I guess I could call what I’m feeling a little bit of “Korean person’s guilt,” if I contextualize the idea of “white man’s guilt” for a Korean American person living in Koreatown where the Koreans rule and Latinos slave away. I’m probably romanticizing the poverty and struggle of Latinos (to an extent) and unfairly judging my own community more harshly (though I’m aware of how they struggle to make their livings as well), but I just have a hard time w/my own privilege and that of my ethnic community.

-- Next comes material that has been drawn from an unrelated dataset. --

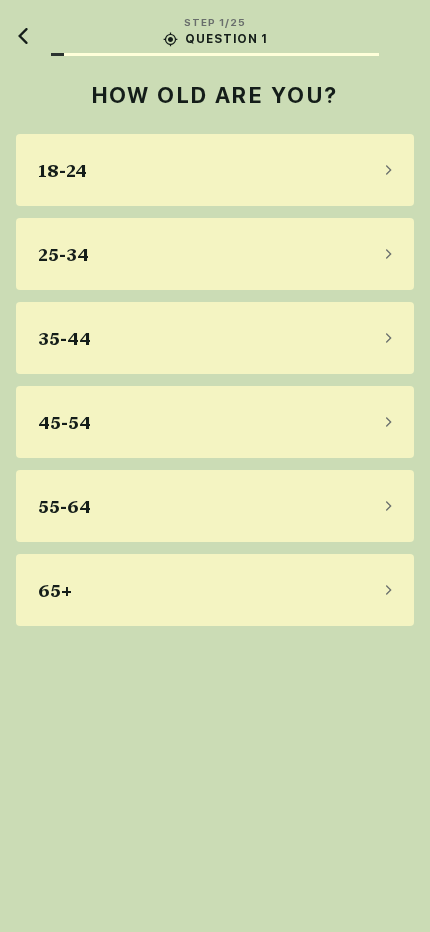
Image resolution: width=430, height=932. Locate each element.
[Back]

I’m hoping this will become a more processed, channeled, and focused feeling/thought, but for now… it bothers me that I’m aware of Korean churches having too many notepads, and my “Latino” program having too few, even for children and youth who are creative and intelligent enough to think up a one-eyed pop star who is singing, and talented enough to draw it clearly on a notepad.

 

I told my mom, and she said that the difference between Koreans and Latinos is that Koreans are accustomed and acculturated to give more than a few dollars in offering every Sunday at church, so Korean churches seem richer. But I don’t know. Generalizations are always hard and dangerous, and an understanding of the larger picture (taking into account history, politics, and sociology) makes it even more difficult to justify this economic disparity by simply attributing it to cultural differences.

Ah, I don’t know. I just know I’m tired, and it felt good to worship, pray, read Scripture together, and cry. 

 

If I had a superpower today, it would be the power to show Christians (Korean ones in particular) why they should be pouring their financial resources into the neighborhoods and communities that they are making money from and in. 

We are blessed to be a blessing, ya’ll. Not just to ourselves and those we love, but those we don’t know and cannot call friend, yet.